SELECT * FROM name WHERE age=22;
Output
name age naman 22
Data Replication
Data replication means a replica is made i. e. data is copied at multiple locations to improve the availability of data. It is used to remove inconsistency between the same data which result in a distributed database so that users can do their task without interrupting the work of other users.
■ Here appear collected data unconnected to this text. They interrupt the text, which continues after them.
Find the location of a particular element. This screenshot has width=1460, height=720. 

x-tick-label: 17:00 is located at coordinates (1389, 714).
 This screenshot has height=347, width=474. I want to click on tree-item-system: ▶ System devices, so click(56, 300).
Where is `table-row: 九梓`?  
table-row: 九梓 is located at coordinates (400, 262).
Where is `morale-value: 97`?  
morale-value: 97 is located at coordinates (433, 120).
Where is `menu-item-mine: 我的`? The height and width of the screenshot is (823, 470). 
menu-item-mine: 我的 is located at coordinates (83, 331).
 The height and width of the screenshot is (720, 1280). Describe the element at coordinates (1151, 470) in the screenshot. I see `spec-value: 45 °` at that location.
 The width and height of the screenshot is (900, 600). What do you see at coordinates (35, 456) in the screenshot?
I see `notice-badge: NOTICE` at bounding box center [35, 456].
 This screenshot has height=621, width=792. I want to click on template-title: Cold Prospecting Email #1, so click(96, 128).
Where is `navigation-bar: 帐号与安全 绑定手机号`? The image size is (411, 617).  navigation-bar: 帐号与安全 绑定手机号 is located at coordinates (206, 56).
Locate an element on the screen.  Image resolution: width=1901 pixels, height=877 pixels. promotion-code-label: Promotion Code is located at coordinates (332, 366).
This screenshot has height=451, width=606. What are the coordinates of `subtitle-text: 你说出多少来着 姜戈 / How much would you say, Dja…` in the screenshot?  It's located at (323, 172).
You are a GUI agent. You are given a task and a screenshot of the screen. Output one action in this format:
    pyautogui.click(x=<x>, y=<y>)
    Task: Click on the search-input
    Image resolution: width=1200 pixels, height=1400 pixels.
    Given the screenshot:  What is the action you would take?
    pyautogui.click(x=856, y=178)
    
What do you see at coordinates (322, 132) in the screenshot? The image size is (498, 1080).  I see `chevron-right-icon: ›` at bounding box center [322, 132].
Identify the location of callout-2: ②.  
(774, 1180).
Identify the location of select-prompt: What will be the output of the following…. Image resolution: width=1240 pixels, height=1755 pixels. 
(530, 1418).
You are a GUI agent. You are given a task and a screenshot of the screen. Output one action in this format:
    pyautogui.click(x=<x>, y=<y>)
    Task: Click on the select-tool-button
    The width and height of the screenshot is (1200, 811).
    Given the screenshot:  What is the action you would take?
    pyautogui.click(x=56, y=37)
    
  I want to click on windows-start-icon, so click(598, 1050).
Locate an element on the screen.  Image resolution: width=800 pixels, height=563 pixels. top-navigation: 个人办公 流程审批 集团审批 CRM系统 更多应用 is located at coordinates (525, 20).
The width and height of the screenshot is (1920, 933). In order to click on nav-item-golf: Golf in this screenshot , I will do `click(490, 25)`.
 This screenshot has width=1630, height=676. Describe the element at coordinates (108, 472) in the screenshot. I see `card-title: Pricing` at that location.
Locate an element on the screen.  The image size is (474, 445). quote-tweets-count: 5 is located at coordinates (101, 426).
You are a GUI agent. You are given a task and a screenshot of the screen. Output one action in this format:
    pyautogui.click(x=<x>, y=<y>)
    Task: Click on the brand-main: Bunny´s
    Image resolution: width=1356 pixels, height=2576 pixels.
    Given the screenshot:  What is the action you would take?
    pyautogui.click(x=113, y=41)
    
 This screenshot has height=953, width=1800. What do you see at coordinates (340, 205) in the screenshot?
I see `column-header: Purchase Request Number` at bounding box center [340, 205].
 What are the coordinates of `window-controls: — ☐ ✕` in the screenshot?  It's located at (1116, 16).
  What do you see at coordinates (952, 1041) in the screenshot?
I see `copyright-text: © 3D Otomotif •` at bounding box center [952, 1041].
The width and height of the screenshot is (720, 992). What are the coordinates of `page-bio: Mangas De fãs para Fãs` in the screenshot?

Types of data replication :
Transactional Replication
It makes a full copy of the database along with the changed data. Transactional consistency is guaranteed because the order of data is the same when copied from publisher to subscriber database. It is used in server−to−server environments by consistently and accurately replicating changes in the database.
Snapshot Replication
It is the simplest type that distributes data exactly as it appears at a particular moment regardless of any updates in data. It copies the 'snapshot' of the data. It is useful when the database changes infrequently. It is slower to Transactional Replication because the data is sent in bulk from one end to another. It is generally used in cases where subscribers do not need the updated data and are operating in read−only mode.
Merge Replication
It combines data from several databases into a single database. It is the most complex type of replication because both the publisher and subscriber can do database changes. It is used in a server−to−client environment and has changes sent from one publisher to multiple subscribers.
Data Allocation
It is the process to decide where exactly you want to store the data in the database. Also involves the decision as to which data type of data has to be stored at what particular location. Three main types of data allocation are centralized, partitioned, and replicated.
Centralises: Entire database is stored at a single site. No data distribution occurs
Partitioned: The database gets divided into different fragments which are stored at several sites.
Replicated: Copies of the database are stored at different locations to access the data.
Conclusion
This article consists of three parts. The first one has data fragmentation which divides data into subtables and stores them at different locations. Types of data fragmentation are horizontal Fragmentation which divides the table horizontally into groups of rows, followed by vertical fragmentation which divides the table vertically into groups of columns and last one is mixed fragmentation which is done by performing both horizontal and vertical partitioning together. The second part comes with data replication in which data is copied at multiple locations. Types of replication are Transactional Replication which makes a full copy of the database along with the changes that occur, followed by Snapshot Replication which copies the snapshot of data to distribute and last one is Merge Replication which combines data into a single database. third part comes with Data Allocation which tells us where to store the data.